サイドシルスポイラーにより、スポーツ性が強調されたサイドシルエットだが、リアスポイラーもリップスポイラーを追加し、シルエットに変化を与えている。後続車が追うことになるリアエンドは、専用エキゾーストが装備されたことで、よりアグレッシブな形状となり、空力のよさを感じさせる伸びやかさも加わっている。
インテリアでは、DBXの快適装備を受け継ぎながら、スポーツシートが標準となり、ハイパワーモデルの世界観を表現し、さらなるオプションでレーシーな雰囲気に仕上げにすることも可能。インテリアスイッチには、外観にも使われるダーククロム仕上げがスイッチ類に使用されている。
■迎え撃つライバルたちは……
DBX707の生産は、2022年第1四半期に開始され、デリバリー開始は第2四半期からを予定している。現時点で日本での価格は公表されていない。
現時点でDBX707とのライバルの関係だが、開発時にベンチマークとされたカイエンターボのなかで、最もパワフルな仕様である「カイエンターボS E-HYBRIDクーペ」が680psを発揮。
しかし、0-100km/h加速は3.8秒。最高速は295km/hに留まる。スペック自体は下になるが、カイエンターボGTは0-100km/h加速こそ、3.3秒と同等だが、最高速度は300km/hと及ばない。ランボルギーニウルスも、最高出力650psとなり、最高速度も惜しくも305km/hとなる。
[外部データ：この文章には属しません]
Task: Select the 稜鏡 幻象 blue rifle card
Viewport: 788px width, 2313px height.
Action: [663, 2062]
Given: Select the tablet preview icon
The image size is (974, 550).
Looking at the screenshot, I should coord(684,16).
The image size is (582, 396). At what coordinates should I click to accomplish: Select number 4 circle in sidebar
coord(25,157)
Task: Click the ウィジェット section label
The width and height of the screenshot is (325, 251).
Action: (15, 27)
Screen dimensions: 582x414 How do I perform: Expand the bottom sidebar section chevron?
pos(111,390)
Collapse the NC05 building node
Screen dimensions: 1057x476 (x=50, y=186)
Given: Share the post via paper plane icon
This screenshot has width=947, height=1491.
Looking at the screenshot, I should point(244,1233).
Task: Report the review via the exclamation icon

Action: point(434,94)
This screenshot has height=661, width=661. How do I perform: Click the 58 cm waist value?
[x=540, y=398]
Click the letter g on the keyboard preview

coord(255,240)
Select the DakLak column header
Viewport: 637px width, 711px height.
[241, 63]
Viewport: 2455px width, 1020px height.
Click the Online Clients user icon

このように、現時点では、まさに最強のSUVといえる存在なのだ。しかし、世界的な人気となる高級SUVだけに、他社が黙っているとも思えない。電動化時代前の最後の打ち上げ花火として、SUVパワーウォーズが巻き起こる可能性もある。それだけにアストンマーティンのアグレッシブな姿勢には、多くのクルマ好きセレブから、共感を集めそうだ。